While Larson writes effective micro stories, such as “The Request,” “The Peak,” and “AA,” all in Solstice: A Magazine of Diverse Voices, June 2018, her longer stories are her most masterful and stunning. “Q County Colored Penitentiary” addresses the world and manner of Faulkner’s The Sound and the Fury and the doomed racist dream of dynasties of the 1890s to 1940s. My favorite story so far, “God is Love is Love is Love,” recalls and surpasses Ann Beattie’s “The Cinderella Waltz,” which offered a baffled wife’s point of view, having been left by her gay husband for another man. Larson’s story is from a gay ex-husband’s point of view as he tries, together with his lover, to keep a strong relationship with his young daughter; Larson also focuses powerfully on religious intolerance, with the wife and her priest trying to convince the daughter that gays can’t go to heaven.

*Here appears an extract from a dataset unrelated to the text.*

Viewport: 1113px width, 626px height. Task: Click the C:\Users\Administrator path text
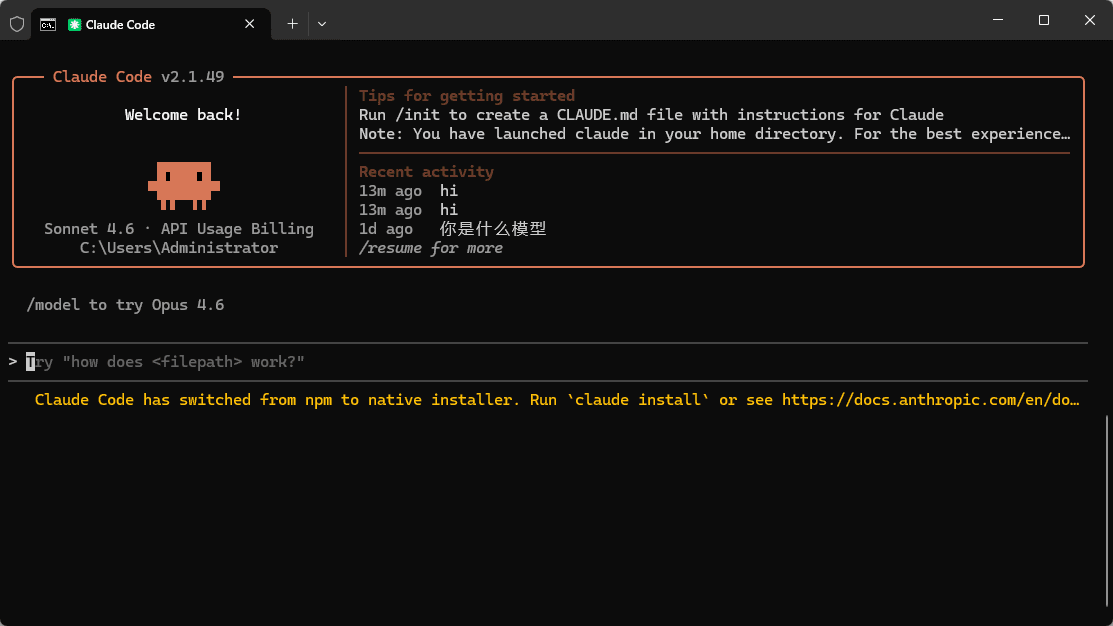click(x=179, y=248)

“I write about racism,” she says in an interview (under the “Media and Interviews” tab); “how it inflects our most intimate feelings, relations, and the stories we tell ourselves.”
She wants her writing to be “a Rorschach test—to reveal our perception of a thing.” She seeks to create “layers of myopia, guilelessness, and a thing I call ‘narrational control.’” This last term is also the subject of her Baxteresque craft essay, “Catch and Release: Strategies of Overt and Covert Narratorial Control,” The Writer’s Chronicle, March 2018.
Finally, under a tab-in-progress, “On Race,” she promises to discuss “essays, books, and teachings re: Race + Writing that I admire.” I look forward, in all regards.